On Fri, 5 Jun 2015, Michal Hocko wrote:

> > Nack, this is not the appropriate response to exit path livelocks.  By 
> > doing this, you are going to start unnecessarily panicking machines that 
> > have panic_on_oom set when it would not have triggered before.  If there 
> > is no reclaimable memory and a process that has already been signaled to 
> > die to is in the process of exiting has to allocate memory, it is 
> > perfectly acceptable to give them access to memory reserves so they can 
> > allocate and exit.  Under normal circumstances, that allows the process to 
> > naturally exit.  With your patch, it will cause the machine to panic.
> 
> Isn't that what the administrator of the system wants? The system
> is _clearly_ out of memory at this point. A coincidental exiting task
> doesn't change a lot in that regard. Moreover it increases a risk of
> unnecessarily unresponsive system which is what panic_on_oom tries to
> prevent from. So from my POV this is a clear violation of the user
> policy.
> 

We rely on the functionality that this patch is short cutting because we 
rely on userspace to trigger oom kills.  For system oom conditions, we 
must then rely on the kernel oom killer to set TIF_MEMDIE since userspace 
cannot grant it itself.  (I think the memcg case is very similar in that 
this patch is short cutting it, but I'm more concerned for the system oom 
in this case because it's a show stopper for us.)

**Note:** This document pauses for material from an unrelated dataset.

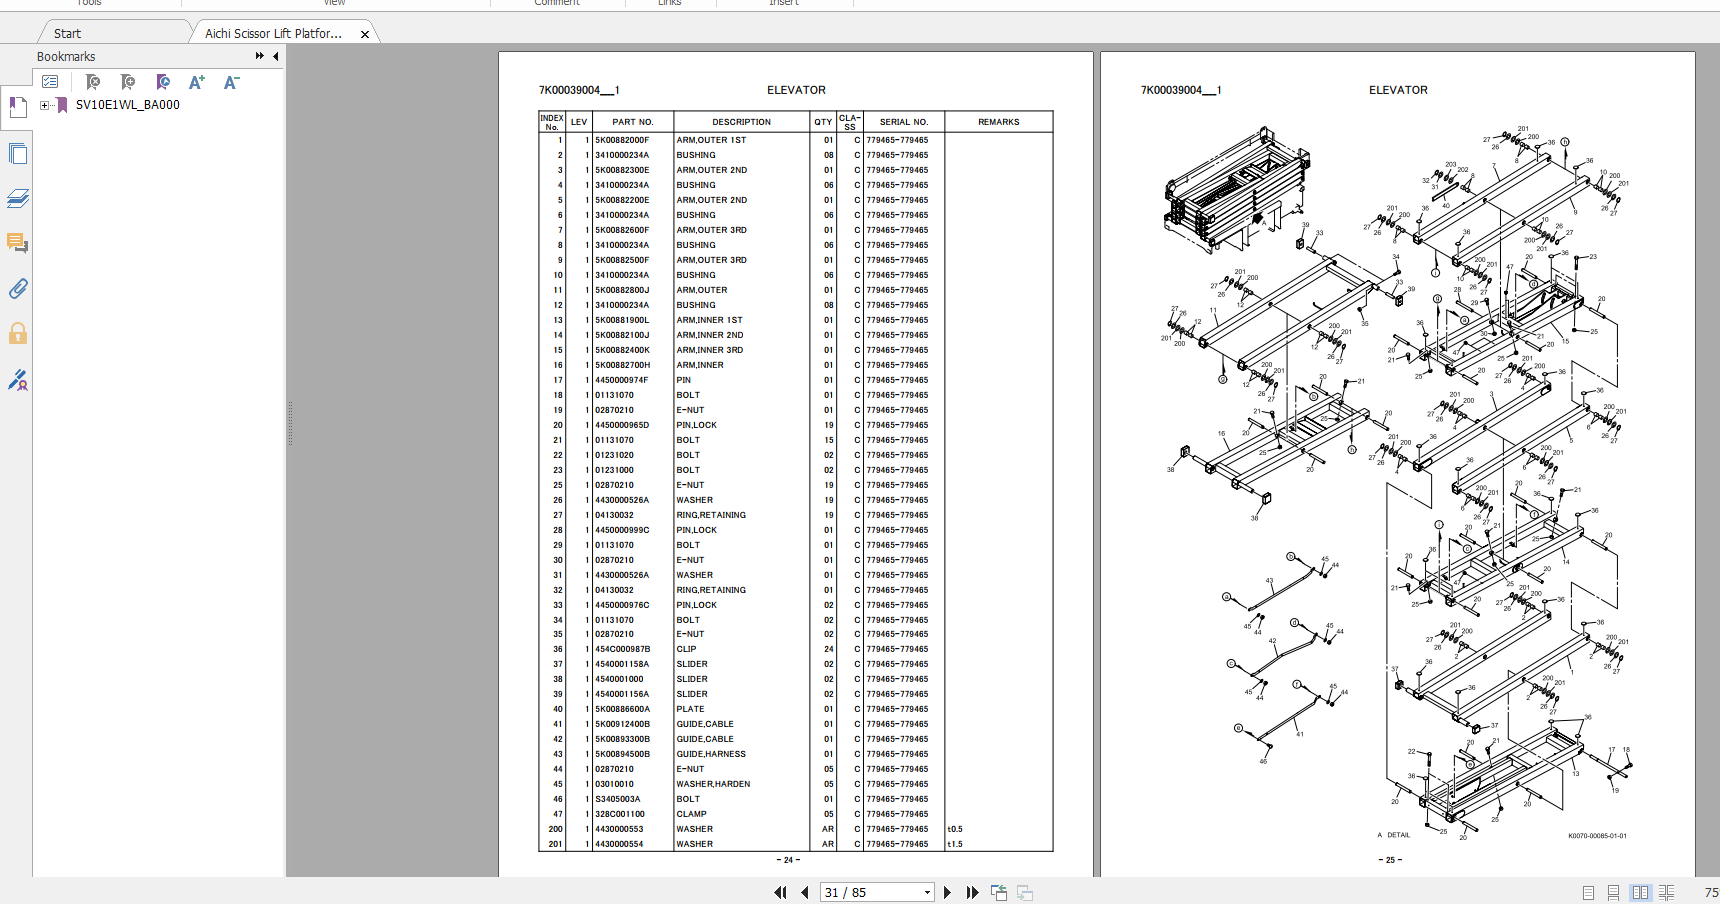Collapse the Bookmarks panel with the arrow
Image resolution: width=1720 pixels, height=904 pixels.
point(276,57)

We want to send the SIGKILL, which will interrupt things like 
get_user_pages() which we find is our culprit most of the time.  When the 
process enters the exit path, it must allocate other memory (slab, 
coredumping and the very problematic proc_exit_connector()) to free 
memory.  This patch would cause the machine to panic rather than utilizing 
memory reserves so that it can exit, not as a result of a kernel oom kill 
but rather a userspace kill.

Panic_on_oom is to suppress the kernel oom killer.  It's not a sysctl that 
triggers whenever watermarks are hit and it doesn't suppress memory 
reserves from being used for things like GFP_ATOMIC.  Setting TIF_MEMDIE 
for an exiting process is another type of memory reserves and is 
imperative that we have it to make forward progress.  Panic_on_oom should 
only trigger when the kernel can't make forward progress without killing 
something (not true in this case).  I believe that's how the documentation 
has always been interpreted and the tunable used in the wild.

It would be interesting to consider your other patch that refactors the 
sysrq+f tunable.  I think we should make that never trigger panic_on_oom 
(the sysadmin can use other sysrqs for that) and allow userspace to use 
sysrq+f as a trigger when it is responsive to handle oom conditions.

But this patch itself can't possibly be merged.